>> start Data for this exercise

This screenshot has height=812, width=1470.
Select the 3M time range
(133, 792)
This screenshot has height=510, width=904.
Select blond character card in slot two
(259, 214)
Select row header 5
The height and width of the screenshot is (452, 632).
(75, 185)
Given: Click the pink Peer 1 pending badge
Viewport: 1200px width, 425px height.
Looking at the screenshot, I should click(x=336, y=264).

>> end Data for this exercise
>> start Data for this exercise

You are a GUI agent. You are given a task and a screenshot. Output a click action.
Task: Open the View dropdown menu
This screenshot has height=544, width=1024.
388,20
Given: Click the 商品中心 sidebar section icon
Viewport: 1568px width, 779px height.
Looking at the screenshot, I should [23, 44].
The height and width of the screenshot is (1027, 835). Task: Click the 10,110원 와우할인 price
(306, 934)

>> end Data for this exercise

§ What you should do
Rewrite the lines from the one holding "This screenshot has height=812, width=1470." through the one holding "Looking at the screenshot, I should click(x=336, y=264).", inclusive, as a numbered list with any blank lines left out.

§ Solved problem
1. This screenshot has height=812, width=1470.
2. Select the 3M time range
3. (133, 792)
4. This screenshot has height=510, width=904.
5. Select blond character card in slot two
6. (259, 214)
7. Select row header 5
8. The height and width of the screenshot is (452, 632).
9. (75, 185)
10. Given: Click the pink Peer 1 pending badge
11. Viewport: 1200px width, 425px height.
12. Looking at the screenshot, I should click(x=336, y=264).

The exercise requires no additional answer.